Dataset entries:
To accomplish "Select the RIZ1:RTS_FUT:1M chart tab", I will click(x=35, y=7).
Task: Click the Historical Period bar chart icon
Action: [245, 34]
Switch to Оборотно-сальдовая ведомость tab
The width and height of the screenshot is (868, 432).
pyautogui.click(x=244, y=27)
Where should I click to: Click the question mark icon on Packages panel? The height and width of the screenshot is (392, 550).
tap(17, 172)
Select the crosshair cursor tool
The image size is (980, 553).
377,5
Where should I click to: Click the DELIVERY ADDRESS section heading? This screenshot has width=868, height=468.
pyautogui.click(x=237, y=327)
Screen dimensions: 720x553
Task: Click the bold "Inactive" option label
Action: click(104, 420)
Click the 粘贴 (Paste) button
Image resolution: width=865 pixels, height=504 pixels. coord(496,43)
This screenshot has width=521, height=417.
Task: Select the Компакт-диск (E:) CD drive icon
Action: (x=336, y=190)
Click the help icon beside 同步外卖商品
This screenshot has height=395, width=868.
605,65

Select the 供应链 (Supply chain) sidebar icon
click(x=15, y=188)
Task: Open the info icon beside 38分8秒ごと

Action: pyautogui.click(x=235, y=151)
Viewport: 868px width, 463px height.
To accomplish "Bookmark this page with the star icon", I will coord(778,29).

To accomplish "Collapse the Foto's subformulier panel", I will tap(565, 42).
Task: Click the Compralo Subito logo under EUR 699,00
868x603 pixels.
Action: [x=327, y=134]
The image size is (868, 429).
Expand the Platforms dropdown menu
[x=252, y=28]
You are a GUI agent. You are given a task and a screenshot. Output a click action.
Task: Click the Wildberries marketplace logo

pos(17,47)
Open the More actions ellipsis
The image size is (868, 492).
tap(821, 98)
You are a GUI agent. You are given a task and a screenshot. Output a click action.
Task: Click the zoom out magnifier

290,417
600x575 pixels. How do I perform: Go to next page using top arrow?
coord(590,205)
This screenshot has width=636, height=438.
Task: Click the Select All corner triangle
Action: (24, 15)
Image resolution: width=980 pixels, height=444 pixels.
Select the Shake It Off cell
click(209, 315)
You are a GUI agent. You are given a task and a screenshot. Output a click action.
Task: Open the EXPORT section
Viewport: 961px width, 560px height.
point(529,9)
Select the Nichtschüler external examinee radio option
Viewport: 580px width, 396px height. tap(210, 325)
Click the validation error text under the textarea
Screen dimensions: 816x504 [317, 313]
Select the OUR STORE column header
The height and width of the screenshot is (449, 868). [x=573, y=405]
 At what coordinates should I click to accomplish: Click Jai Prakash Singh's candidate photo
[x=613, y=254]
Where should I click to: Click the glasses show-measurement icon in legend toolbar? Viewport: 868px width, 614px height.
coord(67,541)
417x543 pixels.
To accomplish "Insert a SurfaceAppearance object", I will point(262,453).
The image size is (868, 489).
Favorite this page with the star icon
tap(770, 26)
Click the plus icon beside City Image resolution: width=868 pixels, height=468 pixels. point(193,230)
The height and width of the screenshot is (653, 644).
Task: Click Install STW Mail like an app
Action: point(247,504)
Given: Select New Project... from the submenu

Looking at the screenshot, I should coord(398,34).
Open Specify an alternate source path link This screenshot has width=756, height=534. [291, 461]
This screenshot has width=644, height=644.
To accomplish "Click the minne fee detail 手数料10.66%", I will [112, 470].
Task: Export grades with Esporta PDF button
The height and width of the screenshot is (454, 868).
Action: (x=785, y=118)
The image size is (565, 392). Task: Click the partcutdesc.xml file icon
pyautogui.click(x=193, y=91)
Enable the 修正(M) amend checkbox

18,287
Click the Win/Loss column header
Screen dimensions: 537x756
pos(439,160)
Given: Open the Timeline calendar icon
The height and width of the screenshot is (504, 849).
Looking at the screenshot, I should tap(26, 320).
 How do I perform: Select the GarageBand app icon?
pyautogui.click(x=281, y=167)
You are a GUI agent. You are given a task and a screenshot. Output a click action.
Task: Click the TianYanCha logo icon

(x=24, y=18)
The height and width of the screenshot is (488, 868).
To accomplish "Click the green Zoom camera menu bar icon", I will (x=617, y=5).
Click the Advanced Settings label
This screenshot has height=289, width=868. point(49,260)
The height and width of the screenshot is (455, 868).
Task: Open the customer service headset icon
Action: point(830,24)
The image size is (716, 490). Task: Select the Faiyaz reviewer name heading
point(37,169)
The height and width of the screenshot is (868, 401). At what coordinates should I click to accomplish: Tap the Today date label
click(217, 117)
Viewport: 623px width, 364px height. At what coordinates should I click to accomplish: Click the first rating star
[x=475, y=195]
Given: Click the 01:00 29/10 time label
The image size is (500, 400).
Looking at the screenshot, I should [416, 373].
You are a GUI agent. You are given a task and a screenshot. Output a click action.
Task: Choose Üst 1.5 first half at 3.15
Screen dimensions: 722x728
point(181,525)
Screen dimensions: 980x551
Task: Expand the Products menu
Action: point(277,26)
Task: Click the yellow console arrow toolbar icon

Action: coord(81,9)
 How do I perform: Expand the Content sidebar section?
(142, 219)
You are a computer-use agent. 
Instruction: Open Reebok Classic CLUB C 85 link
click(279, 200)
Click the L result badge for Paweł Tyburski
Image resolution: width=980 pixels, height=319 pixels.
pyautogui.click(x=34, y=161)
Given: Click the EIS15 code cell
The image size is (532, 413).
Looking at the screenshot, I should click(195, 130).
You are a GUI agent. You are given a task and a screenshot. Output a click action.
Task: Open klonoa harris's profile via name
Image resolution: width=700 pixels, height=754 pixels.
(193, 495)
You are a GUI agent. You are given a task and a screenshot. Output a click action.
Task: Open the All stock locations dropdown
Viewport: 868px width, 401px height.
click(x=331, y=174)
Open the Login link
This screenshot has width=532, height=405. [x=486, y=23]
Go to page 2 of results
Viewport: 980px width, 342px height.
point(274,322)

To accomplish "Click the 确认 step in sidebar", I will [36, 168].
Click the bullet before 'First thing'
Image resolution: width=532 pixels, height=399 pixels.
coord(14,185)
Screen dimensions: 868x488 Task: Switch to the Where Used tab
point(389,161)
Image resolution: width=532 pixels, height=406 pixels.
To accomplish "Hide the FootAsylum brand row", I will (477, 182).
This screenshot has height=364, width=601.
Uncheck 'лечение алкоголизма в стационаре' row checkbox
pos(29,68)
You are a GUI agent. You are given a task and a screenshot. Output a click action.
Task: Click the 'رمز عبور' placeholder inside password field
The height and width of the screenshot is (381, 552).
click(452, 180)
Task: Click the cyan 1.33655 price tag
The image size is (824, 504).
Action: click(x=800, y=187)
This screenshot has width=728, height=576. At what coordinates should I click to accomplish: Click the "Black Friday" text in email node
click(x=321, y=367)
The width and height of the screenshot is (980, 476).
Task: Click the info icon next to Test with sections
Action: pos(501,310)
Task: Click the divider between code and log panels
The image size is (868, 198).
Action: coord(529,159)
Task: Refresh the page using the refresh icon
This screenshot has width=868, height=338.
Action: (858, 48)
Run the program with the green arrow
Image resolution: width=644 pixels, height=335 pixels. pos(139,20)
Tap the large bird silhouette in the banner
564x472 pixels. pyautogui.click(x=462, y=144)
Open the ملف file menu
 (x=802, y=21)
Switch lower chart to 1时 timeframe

What the task asks: Collect every line above that contains the word "code".

Response for this exercise:
Given: Click the EIS15 code cell
Task: Click the divider between code and log panels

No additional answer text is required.